Document extract:
- - - - -
ANNA FREUND, RUTH ARNOLD, ALICE LAUGHLIN, JOSEPH PIKUS, KATHRYN A. SMITH, KENNETH BENSON, EVELYN BORGEN, DONALD MINTZ, MEYER SCHREIBER, ALBERT C. SHAW, H. WILLIARD STERN, LILYAN B. WRIGHT, ROBERT W. HARPER, Plaintiffs,
v.
JAMES J. FLORIO, EDWARD D. GOLDBERG, HERMAN JAMES, WILLIAM MAXWELL, ELSA GOMEZ, IRVIN REID, ROBERT A. SCOTT, VERA KING FARRIS, GEORGE PRUITT, HARLD W. EICKHOFF, ARNOLD SPEERT, Defendants.



The opinion of the court was delivered by: H. LEE SAROKIN

 Sarokin, District Judge

 This action challenges the constitutionality of a statute which permits mandatory retirement of tenured faculty in state institutions at age 70. For the reasons hereinafter expressed, such legislation must be sustained if there is a rational basis for its enactment. However, many of the reasons proffered to justify such mandatory retirement would appear to support any act of age discrimination. Making way for the young, planning for the future, creating greater diversity, injecting new energy, reducing costs, eliminating the potentially ineffective, and avoiding the difficulty and embarrassment of identifying them, could be offered as justifications for terminating the aged in almost any situation, irrespective of their actual skills, performance, and ability to continue in employment.
- - - - -
Data listing:
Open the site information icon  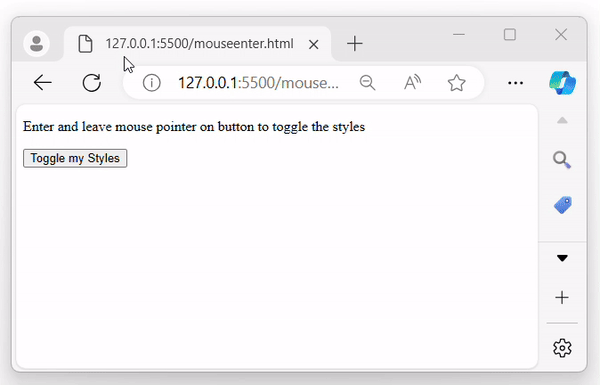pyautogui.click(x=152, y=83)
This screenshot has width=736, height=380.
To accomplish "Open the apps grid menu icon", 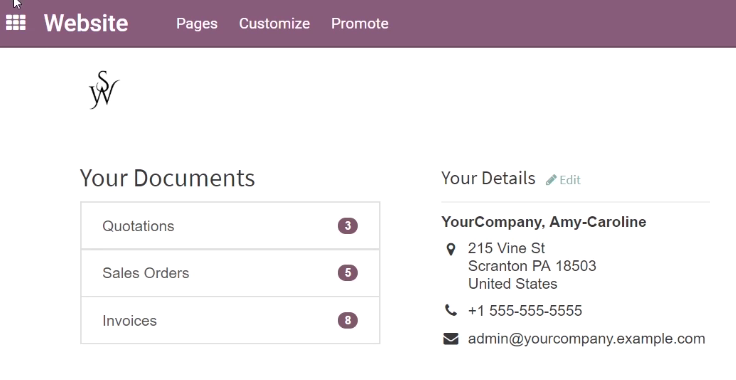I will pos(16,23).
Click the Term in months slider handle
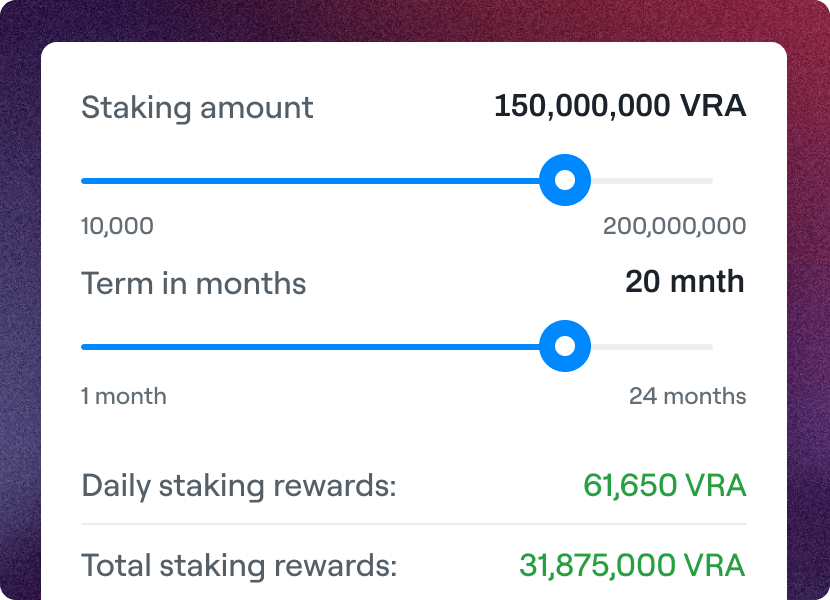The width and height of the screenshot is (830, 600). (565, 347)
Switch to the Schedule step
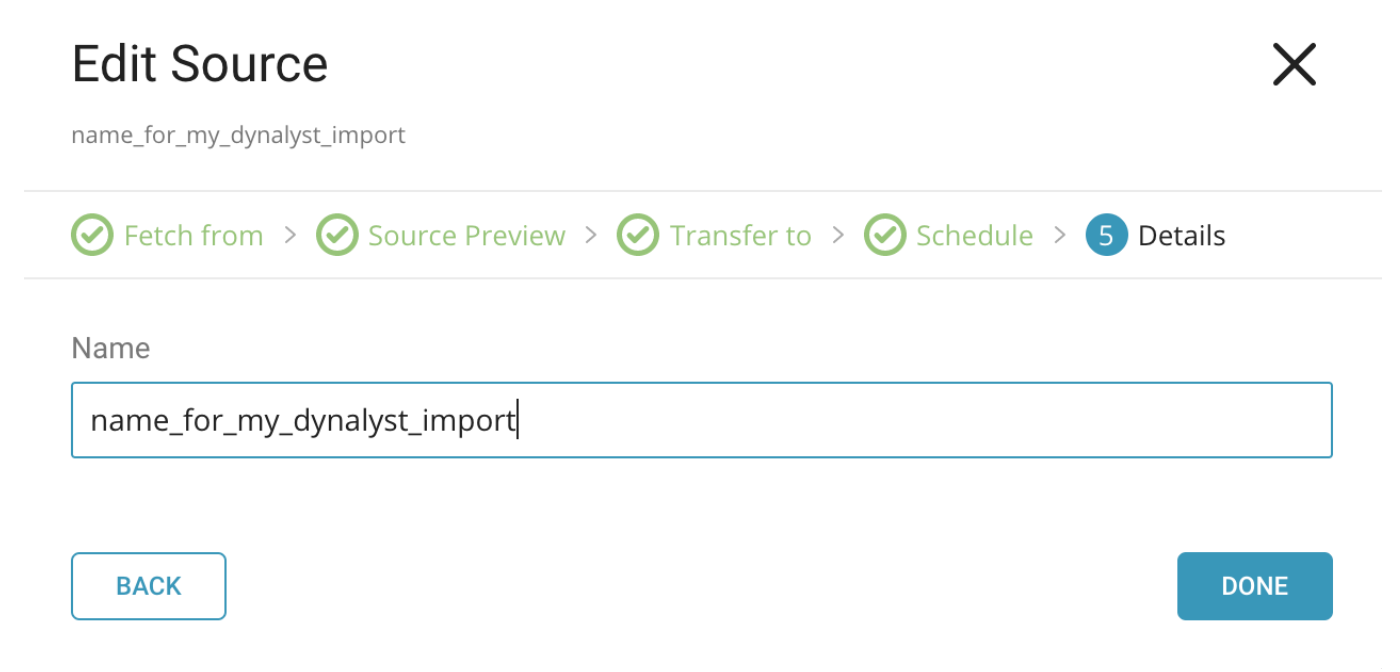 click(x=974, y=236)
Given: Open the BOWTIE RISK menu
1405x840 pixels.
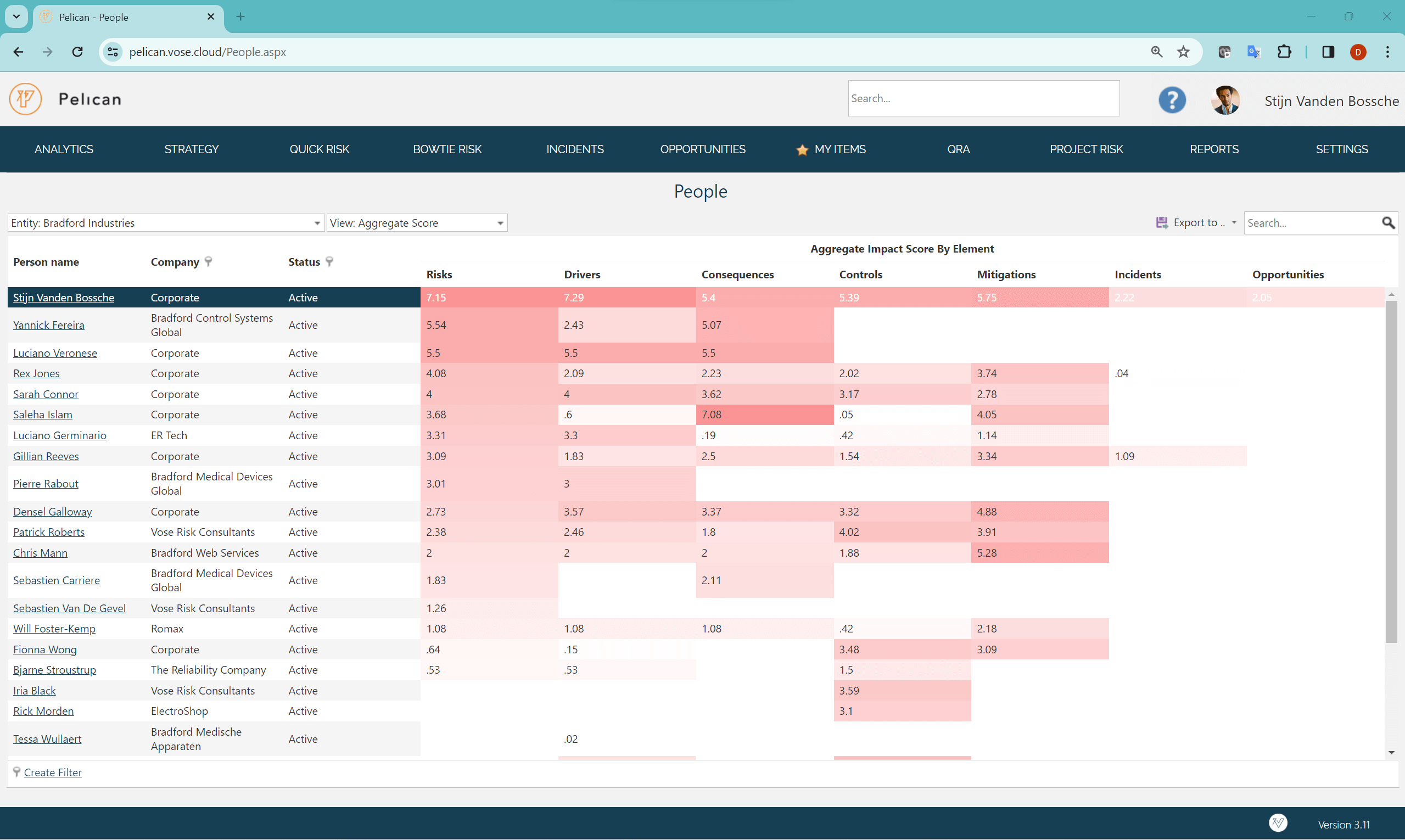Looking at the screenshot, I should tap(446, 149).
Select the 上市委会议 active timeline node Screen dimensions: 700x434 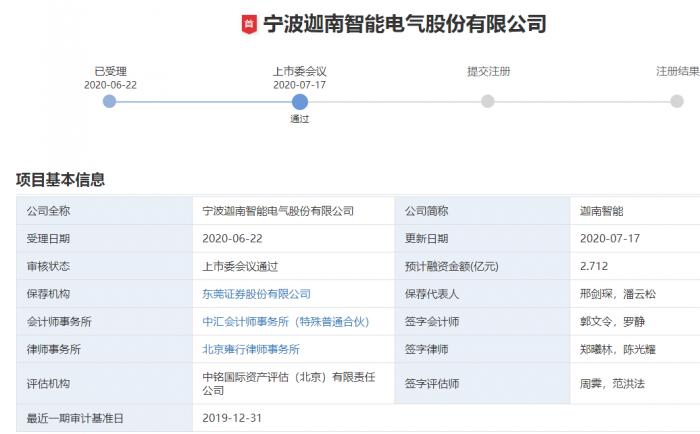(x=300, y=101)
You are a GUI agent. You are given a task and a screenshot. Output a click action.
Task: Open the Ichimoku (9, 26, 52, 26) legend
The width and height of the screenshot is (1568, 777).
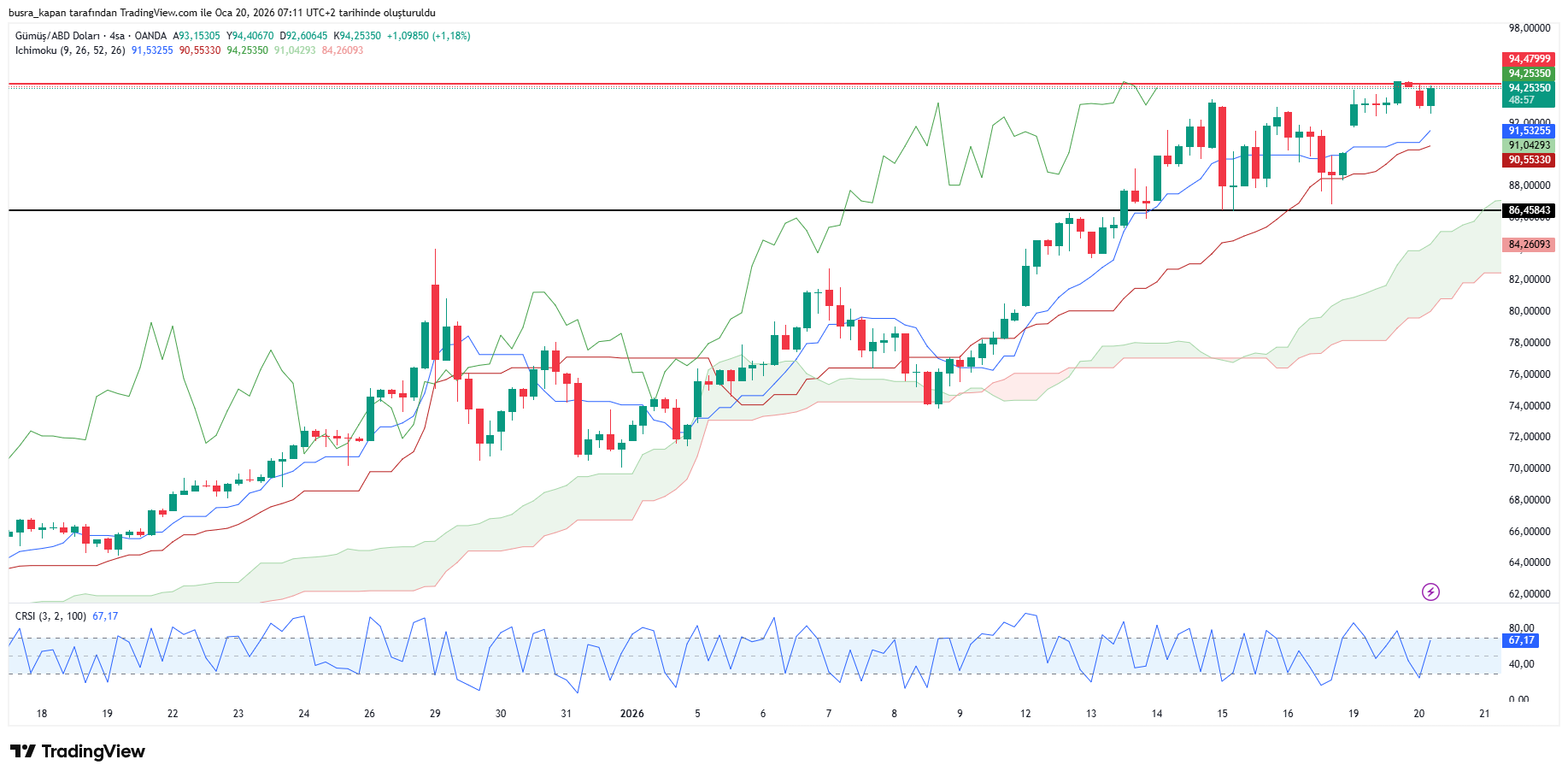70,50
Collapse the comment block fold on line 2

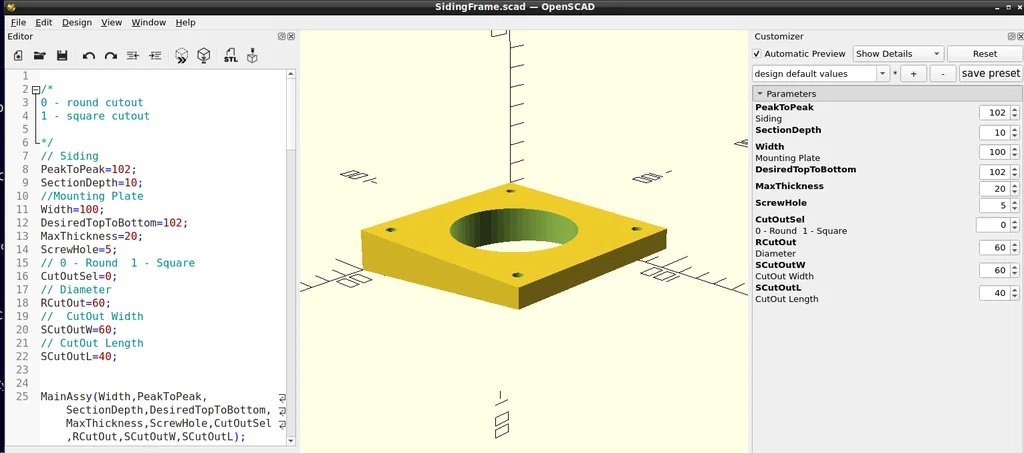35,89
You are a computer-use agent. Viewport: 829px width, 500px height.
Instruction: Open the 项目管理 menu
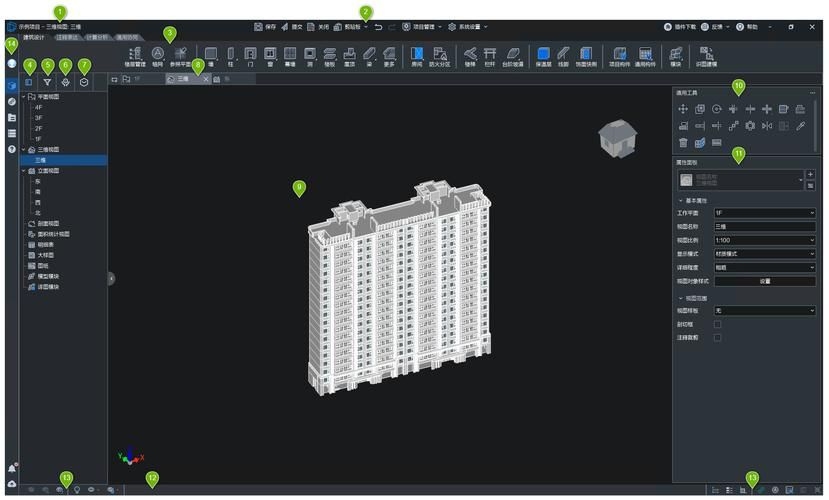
- - - - -
Short exercise 1: Change "mandatory retirement" to "compulsory retirement" in the court opinion on mandatory faculty retirement, reproducing the passage between "This action challenges" and "continue in employment.", inclusive.
Short exercise 2: Write the next part of the court opinion on mandatory faculty retirement, starting after its last sentence.
The entries are separate material with no connection to the court opinion.

Final answer 1:
This action challenges the constitutionality of a statute which permits compulsory retirement of tenured faculty in state institutions at age 70. For the reasons hereinafter expressed, such legislation must be sustained if there is a rational basis for its enactment. However, many of the reasons proffered to justify such compulsory retirement would appear to support any act of age discrimination. Making way for the young, planning for the future, creating greater diversity, injecting new energy, reducing costs, eliminating the potentially ineffective, and avoiding the difficulty and embarrassment of identifying them, could be offered as justifications for terminating the aged in almost any situation, irrespective of their actual skills, performance, and ability to continue in employment.

Final answer 2:
 Despite the court's recognition that the rational bases offered here are the same as those often used to justify acts of age discrimination, the court is compelled to conclude that the rational basis test applies in this matter and that the mandatory retirement statute satisfies this undemanding standard.

 As a result, the state's colleges may be deprived of some of their greatest teachers; but the state has the right to do so, in the hope that they will be replaced, if not now, eventually, by teachers of equal or greater competence and diversity.

 Background

 This action was commenced with the filing of a complaint on February 28, 1991 by the plaintiffs, thirteen previously and currently tenured faculty members at various New Jersey State Colleges. Named as defendants were the State of New Jersey, James J. Florio, the New Jersey Department of Higher Education, the Chancellor of Higher Education, New Jersey's nine State Colleges and their presidents.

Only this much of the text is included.